**Set exercise A**
Name every Linux distribution that the passage on Linux says the writer keeps on their machines.

-- start of Provided passage --

Linux allows you to have software of your choice and a system to be made of your choices. No, it comes with the cost of being prudent and vigilant of your stuff, a slip will gobble up your and others’ time immensely. But, that is how you live on the edge, the thrill of dying looms large if you are not careful enough.

On the enterprise, the impact is less, because of two main things:

  • The software comes from renowned vendors, who are providing service too.
  • The stuffs are more stable than bleeding edge, so have predictability.

But it is always the case of diverging interest groups between two poles, enterprise and personal computing. Nothing new about it. Stability has its priority in the enterprise and it is bound to be. Because business can not be run on fragility, can they? Likewise in the embedded world, where predictability at high, because of the nature of the device, the implementation happened.

I used to hop a lot when I was in a nascent stage of using Linux. And gradually realized, that it cost me dearly my time and nothing new is getting added to my repertoire for useful. I have written about that phenomenon of distribution hopping surge here Nope, Linux Distro Hopping Doesn’t Help. What it also does, when I stopped doing so, allows me to concentrate more on the problem and in essence solve it with much ease. So, in essence, your head is not getting fragmented over some vendor’s peculiarity of dishing out their offering.

I have written it many a time before, one more time for the sake of refreshment of your memory, I have various Linux distributions (Gentoo, Slackware, and Debian) in their own physical slice and things get transferred from machine to machine. A very specific Window Manager (been sticking with it for the past 7 years now, and chances of moving away from it are dim) i.e. I3 Window Manager, and some specific set of software that drives my day-to-day activity. Unfortunately, nothing fancy I need or crave for, you see, the limitation of my choice.IOW, pretty boring.

-- end of Provided passage --
-- start of Extracted data --

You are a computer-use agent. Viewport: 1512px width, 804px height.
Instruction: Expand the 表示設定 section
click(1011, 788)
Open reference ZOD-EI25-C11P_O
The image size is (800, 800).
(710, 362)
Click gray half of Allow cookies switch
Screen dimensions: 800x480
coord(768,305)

-- end of Extracted data --

**Set exercise B**
Copy the records above line for line, changing nothing.

**Reply A**
Gentoo, Slackware, and Debian.

**Reply B**
You are a computer-use agent. Viewport: 1512px width, 804px height.
Instruction: Expand the 表示設定 section
click(1011, 788)
Open reference ZOD-EI25-C11P_O
The image size is (800, 800).
(710, 362)
Click gray half of Allow cookies switch
Screen dimensions: 800x480
coord(768,305)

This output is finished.